I began to worry in what might even have been the first episide of Series 1. The ploddingly dull policewoman describes Holme’s (we can still call him Holmes?) character, calling him psychopathic (or something), and predicting to Watson that he’ll go beyond his petty fixation on solving crimes and commit one himself. This is very boring and unearned. I remembered it because, in this last episode, this same pedestrian character says to Watson: ‘See? I told you he was going to commit a crime’. This is of course a sign that she’s been duped by Moriarty’s evil plan to make everyone think Sherlock has committed the crime – and I admit that it’s quite nice and clever to refer back to something from over a year ago. If her delivery hadn’t been so wooden we might have taken it for the bit of dramatic devil’s-advocacy it seems meant to be, but it just reminded me how lame that dialogue was last time.
And I seem to recall that in Episode 1 the policewoman also categorised Sherlock as ‘autistic’. Why spell it out? Why not just depict it, use a sort of ASD model for the character (a very interesting twist) and then leave us to draw our conclusions or not? Trendy sanctimonious label. Plod plod.
Jumping the shark in Series 2:
- The deerstalker. One gag, he grabbed out of the costumes in a theatre & wore it for five minutes? Fine. Several conversations in each episode? It’s too central to the iconography. To let Watson tell Holmes, ‘It’s just become a Sherlock Holmes hat now’? Appallingly bad.
- Watson’s worried people will think he’s gay. One joke: fine. Conversations in each episode? The boring girlfriend in Episode whatever-it-was accusing him of being a ‘good boyfriend – to Sherlock’? No.
- Everyone talking the whole time about Sherlock’s personality. First, we already had this when the policewoman said he was autistic. More problematically, it strips the jokes that are any good of their power: as in the bit of business where he gets given thank-you presents he doesn’t want, and Holmes has to tell him to say thank you. This comes back later when Polly the lab woman tells him he could at least say thank you, and he says it – but, brilliantly, he says it as if he actually has no idea why. Once we’ve seen this we really have no need to see Mrs Hudson blustering on about ‘what he’s like’.
I don’t know what ‘Renegade 3′ was, but this quote from the page I linked to above did resonate in the current context:
“Renegade 3 didn’t so much jump the shark as repeatedly jump up and down on the shark, whilst screaming, ‘Look at me, I’m Mr. Jumpy-Sharko.’”
— Stuart Ashen, Terrible Old Games You’ve Probably Never Heard Of, “Renegade 3: The Final Chapter”
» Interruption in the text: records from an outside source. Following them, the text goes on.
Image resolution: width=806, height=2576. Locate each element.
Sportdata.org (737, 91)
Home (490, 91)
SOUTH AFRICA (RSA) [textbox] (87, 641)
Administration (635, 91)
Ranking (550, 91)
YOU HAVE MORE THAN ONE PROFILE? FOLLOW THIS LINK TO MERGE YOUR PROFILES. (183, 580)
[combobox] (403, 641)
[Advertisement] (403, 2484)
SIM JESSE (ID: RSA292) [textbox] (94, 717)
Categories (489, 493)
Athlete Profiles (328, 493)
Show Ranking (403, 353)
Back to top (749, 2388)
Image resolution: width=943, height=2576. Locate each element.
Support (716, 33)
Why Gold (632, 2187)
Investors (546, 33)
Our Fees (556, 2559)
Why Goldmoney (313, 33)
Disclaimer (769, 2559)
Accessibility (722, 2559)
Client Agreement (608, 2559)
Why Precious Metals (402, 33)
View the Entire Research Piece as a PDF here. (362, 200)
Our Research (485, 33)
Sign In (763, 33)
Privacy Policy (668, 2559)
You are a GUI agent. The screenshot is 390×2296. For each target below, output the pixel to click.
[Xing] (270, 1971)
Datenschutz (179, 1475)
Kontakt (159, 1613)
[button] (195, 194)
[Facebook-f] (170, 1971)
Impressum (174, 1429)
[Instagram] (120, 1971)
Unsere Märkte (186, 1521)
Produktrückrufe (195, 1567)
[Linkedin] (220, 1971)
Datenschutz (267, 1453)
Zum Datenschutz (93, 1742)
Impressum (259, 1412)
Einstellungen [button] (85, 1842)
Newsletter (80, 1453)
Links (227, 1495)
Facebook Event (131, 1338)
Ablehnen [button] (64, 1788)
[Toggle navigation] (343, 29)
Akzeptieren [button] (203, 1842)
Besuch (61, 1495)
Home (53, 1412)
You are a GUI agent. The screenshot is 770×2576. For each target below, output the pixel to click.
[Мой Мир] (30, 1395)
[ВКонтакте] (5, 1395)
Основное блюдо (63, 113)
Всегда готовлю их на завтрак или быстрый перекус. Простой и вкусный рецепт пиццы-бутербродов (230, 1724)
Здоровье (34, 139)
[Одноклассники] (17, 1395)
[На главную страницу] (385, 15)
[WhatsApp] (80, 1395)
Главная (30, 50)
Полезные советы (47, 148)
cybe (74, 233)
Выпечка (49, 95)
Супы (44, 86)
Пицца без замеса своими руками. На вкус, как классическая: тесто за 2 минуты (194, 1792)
A final word about Moriarty. That punky thing, I’m sure he’s meant to be a bit on the edge, a bit irrational, more evil because out of control – but it isn’t working, guys. He reminds me more than anyone of the troublesome-kid-gone-bad, Syndrome, in The Incredibles. And then he’s a nutcase. In the final screaming scene on the rooftop – where they’re both just screaming in each other’s faces like the least effective criminal and sleuth in the world – Moriarty screams into Holme’s face that he’s a ‘doofus’. Doofus! CLANK.
It’s even a word that Syndrome would use.But The Incredibles is sixties pastiche, so that would be fine.